SARB wants more banks and better audit committees in SA

 Kuben Naidoo. Picture: Cornel van Heerden/File
Kuben Naidoo. Picture: Cornel van Heerden/File

The South African Reserve Bank’s deputy governor, Kuben Naidoo, has said that more is expected from banks’ audit committees and that at least one bank’s audited financial statements have been questioned recently.

Delivering the keynote address at a banking summit hosted by the South African Banking Association in the north of Johannesburg on Monday, Naidoo said the bar had been raised for audit committees in banks, and that even the chairperson is now expected to submit a report on what additional steps their bank is taking to ensure audit independence.

“We now expect more from the audit committees and expect the chair of committees to ensure there’s audit quality and there’s audit independence. So that the auditors are not just singing praises of the bank to get the large fees,” he said.

Speaking to City Press, Naidoo said audit results are still looked at with a bit of suspicion in light of the environment of distrust among some of the audit firms.

“We have to look at it with a bit of suspicion. We don’t rely on it fully, we have to corroborate it with other pieces of information. Getting a good audit committee - and getting one that takes its job seriously - is half the job done,” he said.

More competition in the banking sector

Naidoo pointed out that the SARB has decided to try and increase competition in the banking sector with new banking licences been issued, but it is done with caution.

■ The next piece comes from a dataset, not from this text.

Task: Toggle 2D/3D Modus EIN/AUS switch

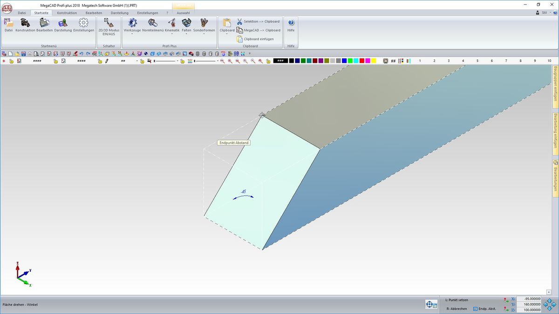Action: tap(109, 25)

“Banking by definition has barriers to entry. If those barriers are too high then you get no new entrants. If those barriers are too low then we are not able to protect depositors’ funds. You have to try to steer a balance through that,” he said, adding that the country has done fairly well in keeping that balance.

He said traditional banks, in his opinion, would not die because of their capacity to innovate. Although banking regulators have taken a harsh stance in making banking more difficult, the upside was that it was safer.

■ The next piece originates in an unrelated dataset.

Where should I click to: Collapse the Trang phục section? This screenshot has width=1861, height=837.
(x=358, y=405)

“Banks still have to play an important role between savers and lenders,” he said, emphasising that a banks role, in the reallocation of capital, remains a very important one.

Naidoo pointed out that before the Basel III accord, South African banks had an average return of earnings (ROE) of between 18% and 20%. After Basel III, the average ROE is now between 15% and 17% .

“Banking is in one sense less profitable because they can’t take certain risks and those are being pushed outside banking,” he said.

He said a decade ago the big four banks had 93% market share, while today that share has decreased to 85%, predicting that in another decade the number might be even lower, at 75% market share.

Basel III is an international regulatory accord that introduced a set of reforms designed to improve the regulation, supervision and risk management within the banking sector.